### REQUIREMENT 1
Render the rows as a numbered list, beginning at the line that contains "Screen dimensions: 1098x618" and stopping after the line that contains "Action: tap(455, 525)". Omit blank lines and the pictures.

>> start TEXT PROVIDED

Reformation Would Reduce Pressure
(Application of the Probation of Offenders Act,1958)
(A Treatment to Youthful Offenders)
An accused person should be given a chance of reformation which he would lose in case he is incarcerated in prison and associates with hardened criminals.
The object of Criminal Law is more to reform the offender than to punish him. Instead of keeping an accused with hardened criminals in a prison, Court can order personal freedom on promise of good behavior, and can also order a period of supervision over an offender. This is what we generally call as ‘ Probation’. Simply, it can be understood as ‘ the conditional release of an offender on the promise of good behavior’. In the 1965, the Hon’ble Supreme Court noticed that this Probation of Offenders Act is a mile stone in the progress of the modern liberal trend of reform in the field of penology. The underlying object of the provisions of this Act obviously is that an accused person should be given a chance of reformation which he would lose in case he is incarcerated in prison and associates with hardened criminals. The Probation of Offenders Act,1958 consists only 19 sections. These provisions are very to understand. What all requires is that application of this provisions with due attention. The Probation of Offenders is a Social legislation which is meant to reform juvenile offenders so as to prevent then from becoming hardened criminal by providing an educative and reformative treatment to them by the Government. This is observed in Musadhan vs State of Maharastra, AIR 1976 SC 2566
How To Understand The Probation Of Offenders Act,1958
This is a simply Act to understand but is very important Act. For easy understanding and remembering the provisions of the Act, firstly, we have to divide the provisions into six (6) categories (i). Sections 1 deals with short, title, extent and commencement of the Act whereas section 2 deals with definitions; (ii). Sections 3 to 12 of the Act are very important inasmuch as these provisions deal with ‘Role of Court’ for the application of provisions of the Act; (iii). Section 13 to 16 deal with ‘Role of Probation Officer’; (iv). Section 17 deals with power of Government to make rules; (v) section 18 deals with saving of operation of certain enactments; and (vi). section 19 says as to application of this Act to certain States. Out of these six categories, section 3 to 12 of the Act need some discussion whereas elaborate discussion as to other categories is not necessary because one can easily understand those by reading them. Therefore, this article give succinct information mostly with regard to section 3 to 12 of the Act. To avoid confusion, section 3 to 12 of the Act will be discussed under the heading of ‘Role of Courts’.

>> end TEXT PROVIDED
>> start SUPPLIED RECORDS

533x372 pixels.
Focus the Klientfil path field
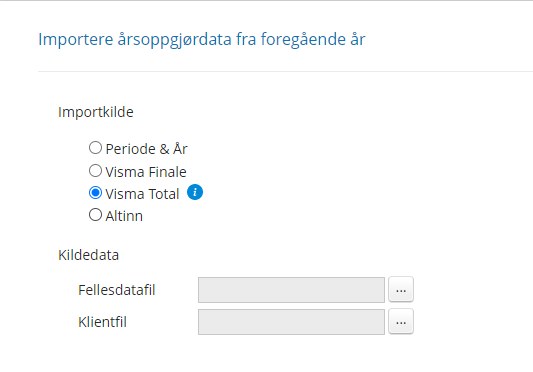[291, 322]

>> end SUPPLIED RECORDS
>> start SUPPLIED RECORDS

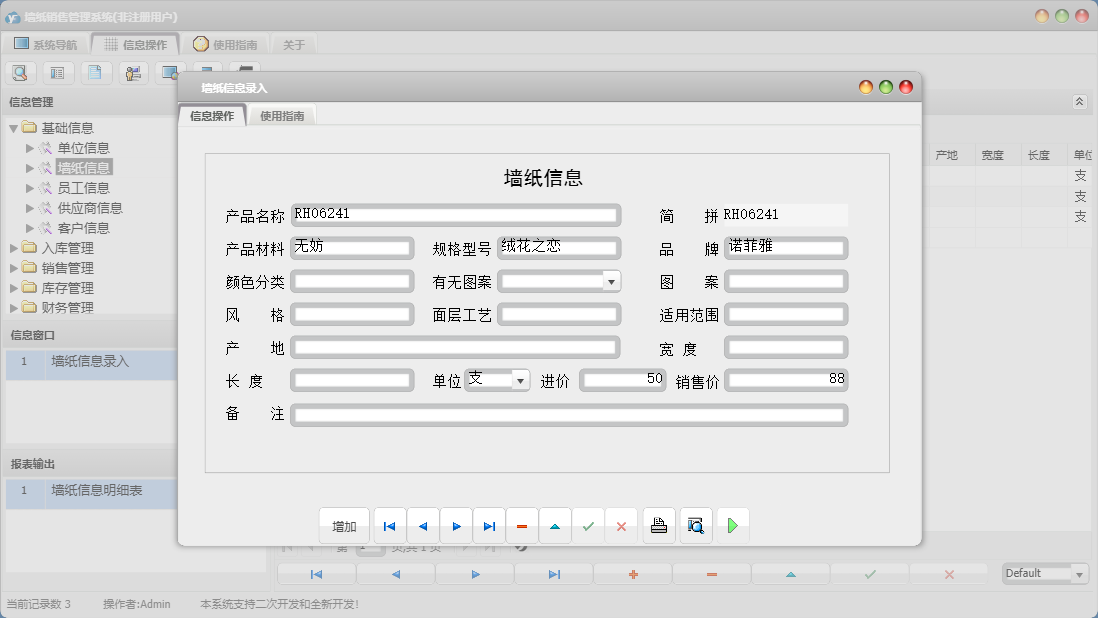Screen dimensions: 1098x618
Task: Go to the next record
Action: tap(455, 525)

>> end SUPPLIED RECORDS

### REQUIREMENT 2
List the categories into which the text on the Probation of Offenders Act, 1958 divides the provisions of that Act, giving the sections each category covers.

### EXERCISE ANSWER 1
1. Screen dimensions: 1098x618
2. Task: Go to the next record
3. Action: tap(455, 525)

### EXERCISE ANSWER 2
1. Section 1 (short title, extent and commencement) and section 2 (definitions)
2. Sections 3 to 12: Role of Court
3. Sections 13 to 16: Role of Probation Officer
4. Section 17: power of Government to make rules
5. Section 18: saving of operation of certain enactments
6. Section 19: application of the Act to certain States